Interpretation of qualitative data: Qualitative data, which are important sources of evidence for understanding the context and findings in depth, are nonetheless vulnerable to interpretive biases. The potential biases in interpreting qualitative data, such as those outlined in the Evaluation of Higher Education in Law (2021) and the Evaluation of Workplace Education and Training and Working Life Co-operation in Vocational Education and Training (2022), underscore the need for careful consideration and validation of qualitative insights.
Accuracy of self-reported data and feedback collection: The potential for biases in self-reported data and feedback collection is a recognised challenge of these data sources. The Status of Vocational Education and Training Providers’ Quality Management report (2022) acknowledges such biases, and the Evaluation of Higher Education in Law (2021) notes its possible limitations in capturing competencies and learning outcomes, which may lead to skewed interpretations of the data. Similar concerns are acknowledged in the Evaluation of the Study Paths and Counselling of Young People in the Transition Phase Between Basic and Upper Secondary Education (2020).
Long-term impact assessment: The evaluations often lack a longitudinal perspective, making it difficult to assess the long-term impacts of educational initiatives.
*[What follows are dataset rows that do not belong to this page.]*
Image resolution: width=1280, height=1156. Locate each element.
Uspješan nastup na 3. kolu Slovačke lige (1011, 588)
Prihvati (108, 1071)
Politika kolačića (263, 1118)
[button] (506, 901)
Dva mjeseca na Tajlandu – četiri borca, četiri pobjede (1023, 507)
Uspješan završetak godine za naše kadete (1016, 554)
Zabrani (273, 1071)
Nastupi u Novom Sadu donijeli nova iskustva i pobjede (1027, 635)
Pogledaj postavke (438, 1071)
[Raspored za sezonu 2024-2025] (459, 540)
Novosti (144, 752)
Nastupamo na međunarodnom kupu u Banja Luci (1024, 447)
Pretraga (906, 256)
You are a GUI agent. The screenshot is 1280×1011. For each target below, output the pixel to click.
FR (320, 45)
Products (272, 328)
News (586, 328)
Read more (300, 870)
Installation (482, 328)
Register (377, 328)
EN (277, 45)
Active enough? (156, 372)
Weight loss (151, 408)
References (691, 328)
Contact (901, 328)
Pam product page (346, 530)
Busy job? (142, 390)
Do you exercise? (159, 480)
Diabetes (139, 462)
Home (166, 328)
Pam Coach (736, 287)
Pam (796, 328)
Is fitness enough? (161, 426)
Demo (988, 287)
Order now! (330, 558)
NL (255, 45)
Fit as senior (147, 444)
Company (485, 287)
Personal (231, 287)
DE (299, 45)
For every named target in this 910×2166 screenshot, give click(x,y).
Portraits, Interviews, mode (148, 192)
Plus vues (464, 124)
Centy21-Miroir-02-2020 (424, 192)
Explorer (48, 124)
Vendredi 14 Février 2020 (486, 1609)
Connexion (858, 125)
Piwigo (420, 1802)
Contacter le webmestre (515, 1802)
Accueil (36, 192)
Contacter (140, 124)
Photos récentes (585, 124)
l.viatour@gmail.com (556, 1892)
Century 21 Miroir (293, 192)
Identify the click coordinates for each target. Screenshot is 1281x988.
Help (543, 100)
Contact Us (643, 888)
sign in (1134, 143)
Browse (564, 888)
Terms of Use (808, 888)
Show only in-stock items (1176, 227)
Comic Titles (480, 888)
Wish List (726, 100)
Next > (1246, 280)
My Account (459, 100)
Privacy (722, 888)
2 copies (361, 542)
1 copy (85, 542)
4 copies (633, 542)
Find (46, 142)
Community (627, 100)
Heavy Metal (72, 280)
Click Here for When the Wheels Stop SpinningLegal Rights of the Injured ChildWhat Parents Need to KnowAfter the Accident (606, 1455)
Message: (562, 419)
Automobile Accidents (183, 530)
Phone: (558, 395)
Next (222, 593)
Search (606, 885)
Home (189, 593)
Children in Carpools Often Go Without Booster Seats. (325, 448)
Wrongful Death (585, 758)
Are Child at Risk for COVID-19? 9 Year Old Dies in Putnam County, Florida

Without this perspective, as shown in the report Equality and Participation in Education – An Overview of National Evaluations (2021) and the report Background Matters - Students with an Immigrant Background in Higher Education (2019), it is challenging to gauge the sustainability and enduring effects of the policies and practices under review.
Actionability for stakeholders: Recommendations are often broad and lack specificity for individual stakeholder groups. The Key Findings of FINEEC’s Evaluations of Vocational Education and Training report (2023) provides generalised suggestions without detailed guidance for implementation, and the Summary of the Evaluation of the Free Early Childhood Education and Care Trial for Five-Year-Olds in 2018–2021 (2021) report proposes systemic changes without clear actions for municipalities, complicating the translation of these recommendations into practice. This is also evident in the Evaluation of Workplace Education and Training and Working Life Co‑operation in Vocational Education and Training (2022) and the Vocational Competence and Pedagogical Activities in Vocational, Further Vocational and Specialist Vocational Qualifications in Electrical Engineering and Automation Technology (2022) report.